DartBot avatar Mar 03 '15 17:03 DartBot

This comment was originally written by @seaneagan


I guess the only strange thing about auto-determining the constness would be that canonicalization would be dependent on whether a function literal happened to be a constant. I can't think of any obvious negative consequences of that, but nonetheless I imagine it would need to be considered a breaking change and wait for dart 2.0.

DartBot avatar Mar 03 '15 17:03 DartBot

On stackoverflow.com apeared a question concerning this issue. I just wanted to place a callback, so that the question's answers can be updated when this is done. CYA

isaias-b avatar Feb 22 '16 20:02 isaias-b

+1 on this feature, would be great for adding behaviour to metadata

stijnvanbael avatar Jul 01 '16 15:07 stijnvanbael

@stijnvanbael you can reference functions in metadata (top-level functions and static methods) , you can just not define them inline

zoechi avatar Jul 01 '16 19:07 zoechi

@zoechi I noticed, it would still be nice though to define one-liners inline.

stijnvanbael avatar Jul 04 '16 07:07 stijnvanbael

This proposal could save devs from creating boilerplate functions when using Angular dependency injection:

// Wouldn't this be nice?
final myProvider = const Provider(
    Foo, useFactory: const (Dep dep) => new Foo(dep.bar), deps: const [Dep]);

Instead we must do this:

final myProvider = const Provider(Foo, useFactory: _fooFactory);

@Injectable()
Foo _fooFactory(Dep dep) => new Foo(dep.bar); // Ughh..

Admittedly, in the 1st version you have to repeat deps, but often there aren't any deps or writing the few deps twice is an acceptable tradeoff vs inventing the name _fooFactory and writing it twice in 2 places that are far from each other.

trinarytree avatar Jan 20 '17 03:01 trinarytree

+1

We also wouldn't need @Injectable at all for a class, as the only reason it will exists (soon) is to generate a factory function once per library versus once per use-site. If we could use const then we'd know the functions will be canoncalized by the compiler and remove the need entirely.

matanlurey avatar Jan 20 '17 05:01 matanlurey

Or it would be nice if you could just infer, but I understand if we cannot

matanlurey avatar Jan 20 '17 05:01 matanlurey

About inferring that a function needs to be const, it would be handled by dart-lang/sdk#4046 as well (well, as long as the default value expression needs to be const).

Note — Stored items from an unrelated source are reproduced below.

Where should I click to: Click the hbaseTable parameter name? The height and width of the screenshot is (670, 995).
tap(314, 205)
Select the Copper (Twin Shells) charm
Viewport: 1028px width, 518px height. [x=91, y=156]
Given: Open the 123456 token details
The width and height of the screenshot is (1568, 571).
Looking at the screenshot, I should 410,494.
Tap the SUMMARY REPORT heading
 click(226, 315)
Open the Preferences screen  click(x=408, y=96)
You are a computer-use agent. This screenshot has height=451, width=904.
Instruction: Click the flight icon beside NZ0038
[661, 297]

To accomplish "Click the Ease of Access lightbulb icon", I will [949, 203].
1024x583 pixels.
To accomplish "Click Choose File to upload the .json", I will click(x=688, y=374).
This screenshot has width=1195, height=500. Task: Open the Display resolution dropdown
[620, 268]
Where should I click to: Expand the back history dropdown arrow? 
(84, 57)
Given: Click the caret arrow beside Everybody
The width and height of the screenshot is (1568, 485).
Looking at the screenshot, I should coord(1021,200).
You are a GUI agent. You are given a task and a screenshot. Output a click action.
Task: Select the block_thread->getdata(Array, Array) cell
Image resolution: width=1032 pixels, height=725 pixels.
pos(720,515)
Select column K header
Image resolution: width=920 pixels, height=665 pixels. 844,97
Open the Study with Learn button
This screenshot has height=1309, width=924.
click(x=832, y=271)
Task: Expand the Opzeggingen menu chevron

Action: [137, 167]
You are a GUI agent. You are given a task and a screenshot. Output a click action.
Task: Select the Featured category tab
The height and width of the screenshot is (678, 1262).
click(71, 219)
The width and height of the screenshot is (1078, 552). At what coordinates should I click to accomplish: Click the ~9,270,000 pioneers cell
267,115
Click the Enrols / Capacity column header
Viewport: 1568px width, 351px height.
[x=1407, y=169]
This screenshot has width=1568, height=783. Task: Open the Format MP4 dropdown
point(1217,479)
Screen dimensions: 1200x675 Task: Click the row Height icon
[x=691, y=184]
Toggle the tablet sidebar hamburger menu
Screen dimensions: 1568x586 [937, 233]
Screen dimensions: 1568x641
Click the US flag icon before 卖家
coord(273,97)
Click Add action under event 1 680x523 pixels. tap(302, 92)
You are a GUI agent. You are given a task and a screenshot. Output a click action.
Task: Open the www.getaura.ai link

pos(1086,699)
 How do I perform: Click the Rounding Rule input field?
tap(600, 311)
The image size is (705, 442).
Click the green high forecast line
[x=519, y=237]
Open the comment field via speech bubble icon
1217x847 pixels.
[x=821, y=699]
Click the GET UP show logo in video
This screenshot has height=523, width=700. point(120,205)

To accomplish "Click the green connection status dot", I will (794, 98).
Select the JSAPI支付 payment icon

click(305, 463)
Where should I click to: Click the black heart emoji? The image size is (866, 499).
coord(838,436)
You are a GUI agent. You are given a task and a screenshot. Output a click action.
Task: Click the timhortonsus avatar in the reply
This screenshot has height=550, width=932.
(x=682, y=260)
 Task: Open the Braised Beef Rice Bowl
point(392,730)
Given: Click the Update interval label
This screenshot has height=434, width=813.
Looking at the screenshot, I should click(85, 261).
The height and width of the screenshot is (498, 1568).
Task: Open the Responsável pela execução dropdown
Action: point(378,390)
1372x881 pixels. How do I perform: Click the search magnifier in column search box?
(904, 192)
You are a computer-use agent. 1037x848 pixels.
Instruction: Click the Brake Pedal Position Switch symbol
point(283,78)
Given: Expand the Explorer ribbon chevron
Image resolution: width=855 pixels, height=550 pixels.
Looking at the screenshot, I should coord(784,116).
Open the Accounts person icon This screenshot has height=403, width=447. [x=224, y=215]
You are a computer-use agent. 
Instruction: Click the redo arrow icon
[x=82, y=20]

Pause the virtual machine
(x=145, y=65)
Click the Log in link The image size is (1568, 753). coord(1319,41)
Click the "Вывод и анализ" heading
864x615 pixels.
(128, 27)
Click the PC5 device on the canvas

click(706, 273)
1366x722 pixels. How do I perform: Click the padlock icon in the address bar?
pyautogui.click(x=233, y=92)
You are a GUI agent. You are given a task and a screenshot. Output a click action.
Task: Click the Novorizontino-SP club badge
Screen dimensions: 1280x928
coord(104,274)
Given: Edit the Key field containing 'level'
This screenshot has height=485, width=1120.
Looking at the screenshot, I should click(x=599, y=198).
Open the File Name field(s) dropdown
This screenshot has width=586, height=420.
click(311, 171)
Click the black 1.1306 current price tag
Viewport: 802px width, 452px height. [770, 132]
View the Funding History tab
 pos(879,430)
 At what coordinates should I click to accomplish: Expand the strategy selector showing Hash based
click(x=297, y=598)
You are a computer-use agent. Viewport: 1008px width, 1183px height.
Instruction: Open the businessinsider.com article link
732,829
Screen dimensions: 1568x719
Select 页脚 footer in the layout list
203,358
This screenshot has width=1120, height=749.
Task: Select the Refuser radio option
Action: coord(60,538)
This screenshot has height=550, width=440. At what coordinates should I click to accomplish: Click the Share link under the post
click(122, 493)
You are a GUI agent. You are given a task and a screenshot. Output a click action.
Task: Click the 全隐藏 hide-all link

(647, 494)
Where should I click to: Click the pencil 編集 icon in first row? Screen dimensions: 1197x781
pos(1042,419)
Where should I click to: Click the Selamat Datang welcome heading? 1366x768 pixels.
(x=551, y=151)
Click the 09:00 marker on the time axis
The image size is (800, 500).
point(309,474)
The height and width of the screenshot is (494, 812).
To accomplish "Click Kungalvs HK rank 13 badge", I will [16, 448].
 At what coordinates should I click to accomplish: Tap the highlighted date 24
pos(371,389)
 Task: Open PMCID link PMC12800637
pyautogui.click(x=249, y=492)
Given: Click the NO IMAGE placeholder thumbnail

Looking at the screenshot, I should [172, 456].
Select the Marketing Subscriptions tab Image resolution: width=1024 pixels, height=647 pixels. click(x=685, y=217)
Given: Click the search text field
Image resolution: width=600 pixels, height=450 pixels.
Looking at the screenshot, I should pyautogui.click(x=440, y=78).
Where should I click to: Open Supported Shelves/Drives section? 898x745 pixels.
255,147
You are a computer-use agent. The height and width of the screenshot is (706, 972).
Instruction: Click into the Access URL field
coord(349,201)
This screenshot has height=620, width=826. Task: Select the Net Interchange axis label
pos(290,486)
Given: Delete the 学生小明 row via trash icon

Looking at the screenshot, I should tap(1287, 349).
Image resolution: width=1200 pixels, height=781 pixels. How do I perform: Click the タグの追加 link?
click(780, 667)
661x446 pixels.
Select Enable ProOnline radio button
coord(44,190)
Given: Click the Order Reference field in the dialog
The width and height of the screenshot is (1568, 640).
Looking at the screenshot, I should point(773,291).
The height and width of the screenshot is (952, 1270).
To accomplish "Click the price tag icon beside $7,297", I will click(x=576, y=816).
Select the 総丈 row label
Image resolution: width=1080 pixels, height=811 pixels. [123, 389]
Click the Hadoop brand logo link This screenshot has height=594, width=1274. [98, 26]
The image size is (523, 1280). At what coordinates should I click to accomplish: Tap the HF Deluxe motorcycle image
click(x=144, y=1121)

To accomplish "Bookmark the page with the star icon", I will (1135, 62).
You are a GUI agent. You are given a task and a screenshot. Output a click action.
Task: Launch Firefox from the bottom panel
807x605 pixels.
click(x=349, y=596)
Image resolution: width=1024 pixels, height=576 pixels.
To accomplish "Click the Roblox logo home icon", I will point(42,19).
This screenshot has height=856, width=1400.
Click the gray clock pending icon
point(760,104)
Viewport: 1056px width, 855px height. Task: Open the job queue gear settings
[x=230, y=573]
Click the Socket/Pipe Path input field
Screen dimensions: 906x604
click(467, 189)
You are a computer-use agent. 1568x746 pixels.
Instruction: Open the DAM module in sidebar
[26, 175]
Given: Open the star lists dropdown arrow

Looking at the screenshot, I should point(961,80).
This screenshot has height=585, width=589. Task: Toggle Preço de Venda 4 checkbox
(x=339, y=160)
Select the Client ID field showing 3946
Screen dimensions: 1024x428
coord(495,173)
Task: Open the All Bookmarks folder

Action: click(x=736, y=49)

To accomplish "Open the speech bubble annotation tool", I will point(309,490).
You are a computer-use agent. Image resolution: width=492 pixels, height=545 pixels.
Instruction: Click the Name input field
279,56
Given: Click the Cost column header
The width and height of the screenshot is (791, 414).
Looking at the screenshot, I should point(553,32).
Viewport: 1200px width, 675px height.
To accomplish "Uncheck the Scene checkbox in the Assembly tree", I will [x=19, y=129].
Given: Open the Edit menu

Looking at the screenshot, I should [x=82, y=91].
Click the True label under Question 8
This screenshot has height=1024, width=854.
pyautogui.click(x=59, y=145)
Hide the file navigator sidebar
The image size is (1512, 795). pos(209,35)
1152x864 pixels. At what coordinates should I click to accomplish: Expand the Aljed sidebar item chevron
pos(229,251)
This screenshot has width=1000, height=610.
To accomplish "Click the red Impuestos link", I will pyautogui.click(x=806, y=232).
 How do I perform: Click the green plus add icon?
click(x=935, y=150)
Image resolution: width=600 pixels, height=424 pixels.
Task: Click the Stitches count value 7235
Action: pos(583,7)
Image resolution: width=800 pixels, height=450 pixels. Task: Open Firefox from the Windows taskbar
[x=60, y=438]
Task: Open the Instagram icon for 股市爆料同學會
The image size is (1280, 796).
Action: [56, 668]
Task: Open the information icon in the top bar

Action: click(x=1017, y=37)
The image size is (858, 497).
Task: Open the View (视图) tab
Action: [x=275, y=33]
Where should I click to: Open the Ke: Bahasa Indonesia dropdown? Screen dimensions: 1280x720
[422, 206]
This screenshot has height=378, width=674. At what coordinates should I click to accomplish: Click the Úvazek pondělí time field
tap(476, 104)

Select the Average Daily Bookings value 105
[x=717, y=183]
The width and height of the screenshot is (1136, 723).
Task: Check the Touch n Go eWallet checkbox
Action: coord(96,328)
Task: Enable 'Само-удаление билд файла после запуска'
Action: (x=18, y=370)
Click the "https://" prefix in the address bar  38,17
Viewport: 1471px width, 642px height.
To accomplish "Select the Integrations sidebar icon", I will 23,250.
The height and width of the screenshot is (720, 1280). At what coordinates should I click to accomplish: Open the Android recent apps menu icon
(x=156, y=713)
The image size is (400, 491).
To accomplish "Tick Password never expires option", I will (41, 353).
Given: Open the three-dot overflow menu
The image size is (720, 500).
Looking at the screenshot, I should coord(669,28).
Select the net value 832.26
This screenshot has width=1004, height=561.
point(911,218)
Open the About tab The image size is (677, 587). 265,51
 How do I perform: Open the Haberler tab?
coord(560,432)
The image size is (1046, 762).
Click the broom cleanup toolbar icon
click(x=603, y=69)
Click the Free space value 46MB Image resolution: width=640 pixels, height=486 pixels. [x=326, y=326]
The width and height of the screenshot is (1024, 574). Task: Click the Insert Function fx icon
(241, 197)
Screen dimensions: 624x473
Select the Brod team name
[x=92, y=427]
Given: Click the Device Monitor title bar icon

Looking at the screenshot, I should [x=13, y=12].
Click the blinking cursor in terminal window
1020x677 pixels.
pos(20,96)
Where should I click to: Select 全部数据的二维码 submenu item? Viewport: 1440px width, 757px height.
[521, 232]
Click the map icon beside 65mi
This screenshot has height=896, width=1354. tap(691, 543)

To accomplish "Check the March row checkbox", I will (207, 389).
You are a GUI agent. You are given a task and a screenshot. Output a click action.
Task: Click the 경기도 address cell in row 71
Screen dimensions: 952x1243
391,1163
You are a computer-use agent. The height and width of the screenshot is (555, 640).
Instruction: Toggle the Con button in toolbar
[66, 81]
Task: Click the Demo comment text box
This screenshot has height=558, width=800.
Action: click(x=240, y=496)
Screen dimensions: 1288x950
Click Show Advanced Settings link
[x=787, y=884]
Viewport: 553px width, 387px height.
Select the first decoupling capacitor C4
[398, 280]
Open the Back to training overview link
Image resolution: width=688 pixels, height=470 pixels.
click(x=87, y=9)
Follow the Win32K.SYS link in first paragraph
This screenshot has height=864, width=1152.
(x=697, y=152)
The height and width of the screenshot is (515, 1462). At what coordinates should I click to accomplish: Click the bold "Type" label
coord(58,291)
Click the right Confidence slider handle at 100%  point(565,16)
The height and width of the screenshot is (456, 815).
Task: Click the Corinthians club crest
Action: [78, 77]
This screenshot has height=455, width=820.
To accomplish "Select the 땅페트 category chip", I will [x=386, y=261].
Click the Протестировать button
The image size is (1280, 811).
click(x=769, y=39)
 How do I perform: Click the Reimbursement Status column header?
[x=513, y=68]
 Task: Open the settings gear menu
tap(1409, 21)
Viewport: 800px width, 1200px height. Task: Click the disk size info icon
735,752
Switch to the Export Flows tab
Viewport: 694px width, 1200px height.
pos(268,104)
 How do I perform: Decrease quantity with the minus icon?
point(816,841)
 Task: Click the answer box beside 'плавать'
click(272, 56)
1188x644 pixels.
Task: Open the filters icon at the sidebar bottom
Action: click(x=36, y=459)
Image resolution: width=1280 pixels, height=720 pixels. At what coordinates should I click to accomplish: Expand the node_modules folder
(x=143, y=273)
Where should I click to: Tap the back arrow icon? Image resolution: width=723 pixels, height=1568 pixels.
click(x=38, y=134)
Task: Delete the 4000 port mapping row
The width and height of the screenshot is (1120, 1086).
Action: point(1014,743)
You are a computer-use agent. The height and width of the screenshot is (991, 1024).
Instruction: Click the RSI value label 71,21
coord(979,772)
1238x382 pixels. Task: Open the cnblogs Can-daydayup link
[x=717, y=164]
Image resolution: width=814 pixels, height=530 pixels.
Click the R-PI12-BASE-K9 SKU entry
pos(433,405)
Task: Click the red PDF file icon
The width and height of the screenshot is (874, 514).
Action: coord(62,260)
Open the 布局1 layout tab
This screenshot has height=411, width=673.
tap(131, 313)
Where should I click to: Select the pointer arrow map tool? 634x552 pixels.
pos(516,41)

lrhn avatar Jan 20 '17 06:01 lrhn

Any progress on this? With the new guidelines for writing providers in Angular 5, it would be great to be able to write:

final mockRouter = new MockRouter();
...
    const FactoryProvider(Router, () => mockRouter)
...

cc @matanlurey @kwalrath

chalin avatar Mar 04 '18 13:03 chalin

Any update on this?

tvolkert avatar Oct 03 '18 16:10 tvolkert

No. Not a bad idea, but also not near the top of the list at this point. Could happen!

eernstg avatar Oct 03 '18 16:10 eernstg

7 years old issue over here and I still need this :c

ConsoleTVs avatar Aug 18 '19 17:08 ConsoleTVs

+1 could very much use this. or at least a decent work around.

AirborneEagle avatar Dec 05 '19 17:12 AirborneEagle

Any updates on it ?

akarabach avatar Dec 26 '19 00:12 akarabach

In flutter's UiKitView and AndroidView, their parameter onPlatformViewCreated can be const method, but because of the current state, UiKitView and AndroidView can't define as const.

jerryzhoujw avatar Mar 17 '20 03:03 jerryzhoujw

but because of the current state, UiKitView and AndroidView can't define as const.

This issue should not be blocking - there is always the workaround of making a top level method instead. This issue is about better ergonomics.

natebosch avatar Mar 17 '20 17:03 natebosch

I was 13 when this issue first appeared. It was here for my whole conscious life lol. Should I now join flutter team to finally close it😛?

orsenkucher avatar Apr 28 '20 12:04 orsenkucher

I often need to give empty callbacks to constructors that would otherwise be const in Flutter. After intensive research, contacting several experts, and coming close to rupturing the space-time continuum, I'm proud to present my solution:

void emptyFunc() {}

hacker1024 avatar Jun 03 '20 06:06 hacker1024

@leafpetersen @munificent @lrhn – should this be in the language repo?